Contacted by The Citizen for a response, Schwartz – a property developer turned publisher who boasts a substantial slice of Australia’s media and book publishing pie – said: “Dr Foley’s allegation that I am not a friend of Indigenous Australia is clearly mischievous and untrue, and he knows that”.

Foley has been a strident critic of Pearson for years, and argues his dominant position on Indigenous issues stifles more moderate voices. He maintains a Pearson “dossier” on his Koori History Website which invites “students of history and politics to seek an understanding of the Pearson phenomenon”.

In a wide-ranging discussion with journalist and researcher Jack Latimore, at the Wheeler Centre on the rise of Indigenous voices in online media, Foley expressed optimism about the capacity of new media to erode the influence of the establishment mainstream, like the Murdoch publications.
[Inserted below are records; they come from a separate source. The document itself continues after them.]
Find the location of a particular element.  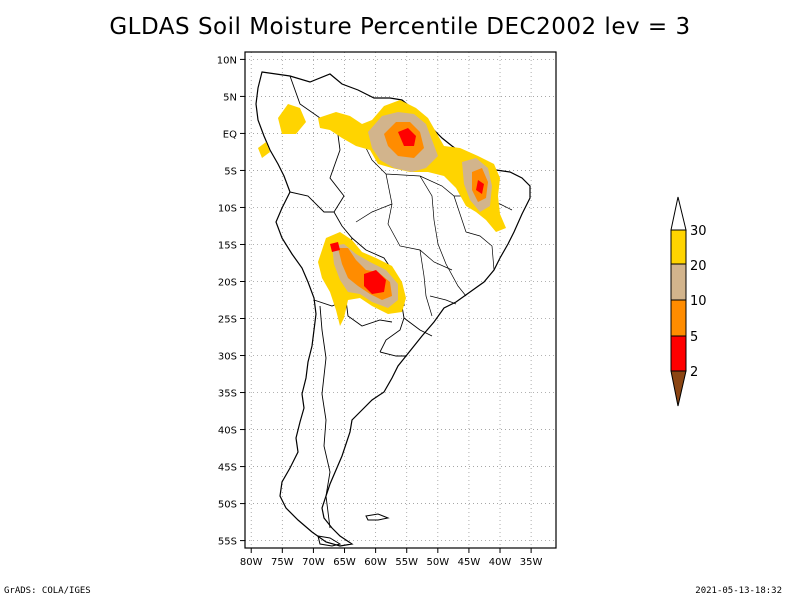

colorbar-label-5: 5 is located at coordinates (694, 338).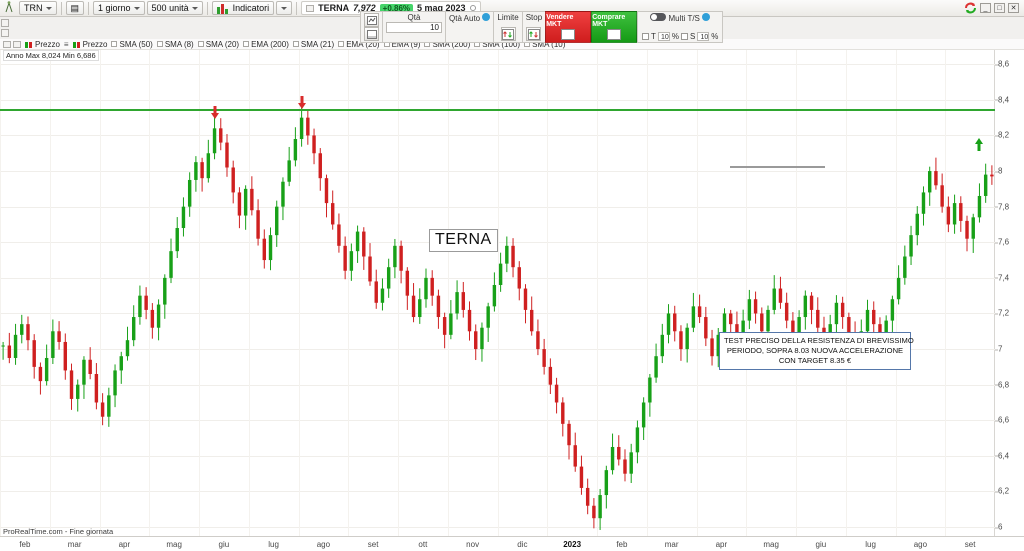 The height and width of the screenshot is (551, 1024). What do you see at coordinates (442, 8) in the screenshot?
I see `ticker-date: 5 mag 2023` at bounding box center [442, 8].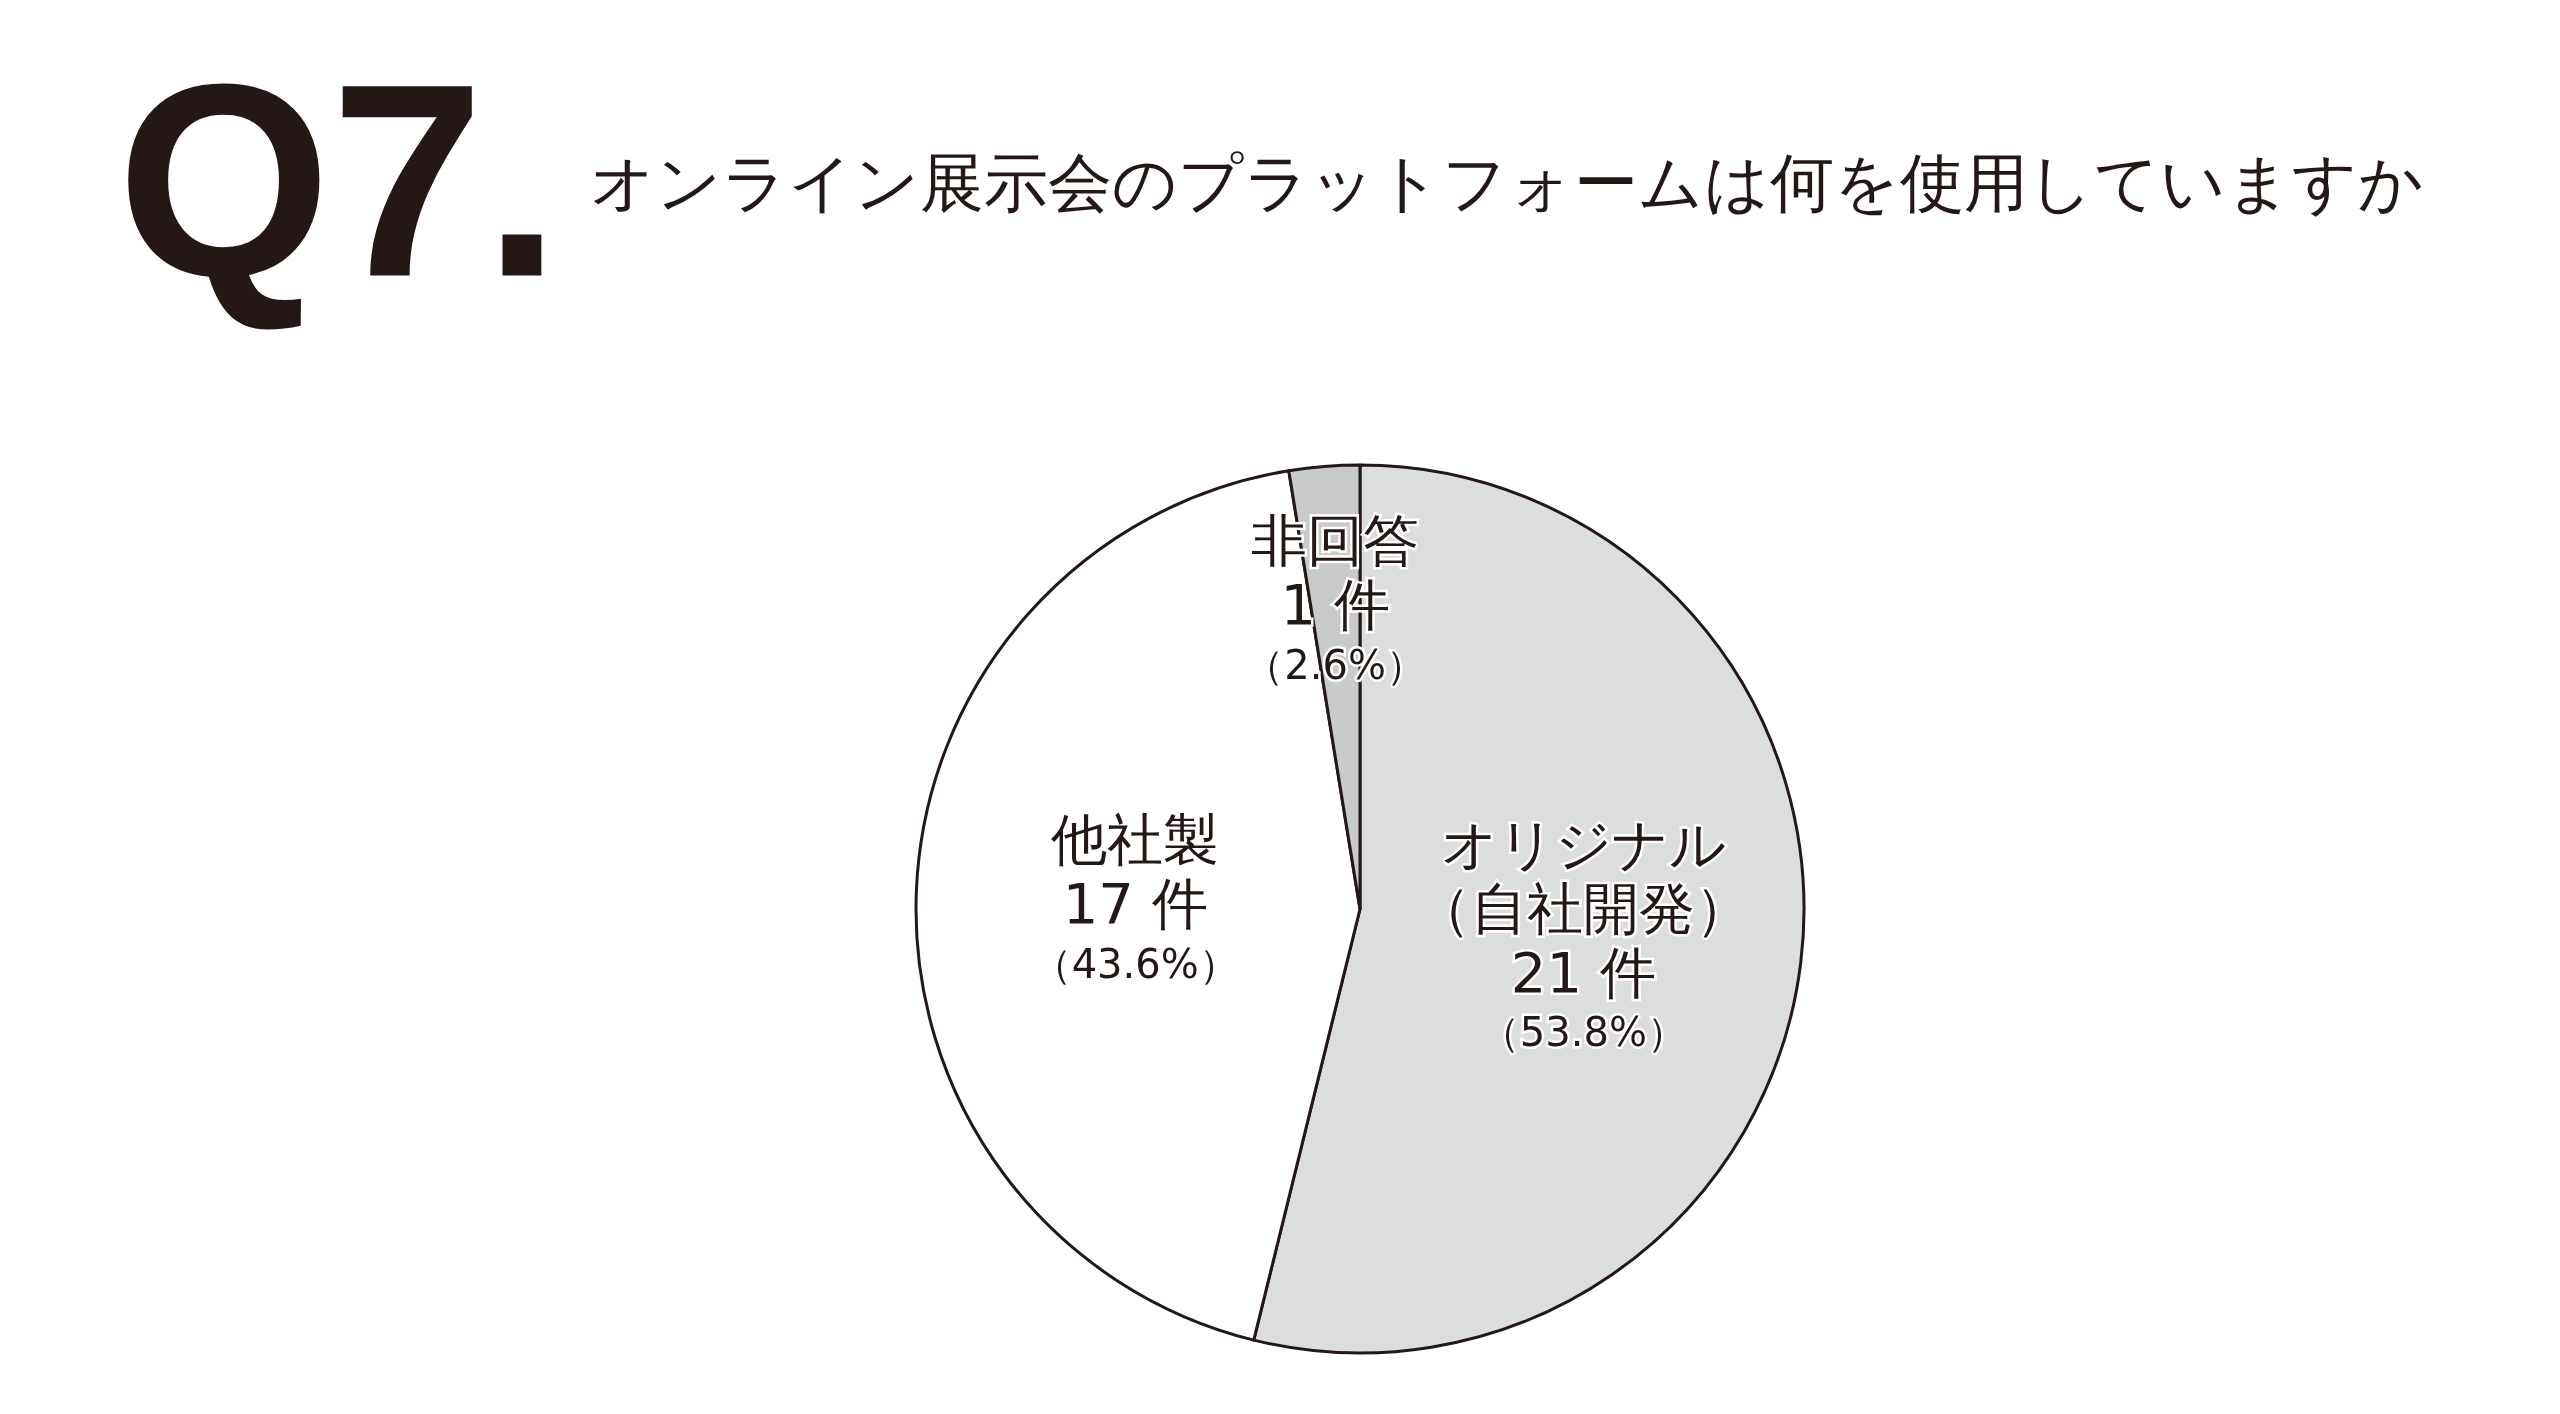  I want to click on chart-title: Q7., so click(339, 180).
But he also noted its enlistment by right wing extremist groups, and its powerful capacity to distract people “from the real world”. He bemoaned the vanishing of the kind of radical, visible activism across a range of political and human rights issues that occurred in Australia through the ’67-’72 period which is the focus of his research.
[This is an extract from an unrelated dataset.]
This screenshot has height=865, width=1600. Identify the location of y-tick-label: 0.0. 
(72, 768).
There was “enormous support in the broader Australian community around the ’67 referendum and even the tent embassy in ’72,” he said, but that dissipated with “the great white backlash” from the ’70s through to the ’90s.

Today, Australia had “largely lost interest” in Indigenous issues. “I think the uphill battle for Indigenous media people these days is trying to recapture that audience that we had way back then. It’s a much more difficult thing to get your message across these days with much of the hostility – I mean outright hostility – that is out there in significant sections of mainstream media.”

Thirty years after the Royal Commission into Aboriginal Deaths in Custody, to which Foley was a consultant, incarceration rates for Indigenous people were today higher than they had ever been, underlining what he described as structural racism within Australia’s judicial system. The Turnbull Government last month rejected the key recommendation of reconciliation attempts laid out in the historic Uluru Statement.

“A lot of the things that put fire in my belly when I was 18 or 19, in terms of Aboriginal stuff, they are still there. We’re still completely denied any meaningful self-determination, we’re still politically powerless. The health situation is shocking the social indicators are appalling, as bad as they’ve ever been.”

Foley singled out the 1967 Referendum, regarded as a turning point in relations between Indigenous and white Australians, as the standout moment in the engagement of Australian society and media with Indigenous issues. “(The referendum was) a truly honorable moment in Australian history,” he said, “when in excess of 90 percent of the Australian people voted yes to a question they understood to be ‘do you believe in justice for Aboriginal Australia or not’.”

He urged scrapping January 26 as Australia Day, nominating the anniversary of the referendum – May 27 – as an inclusive day for a national celebration, “a day when you will get no argument from me or any Aboriginal activist about whether white people should celebrate on that day, because it is a day of honor”.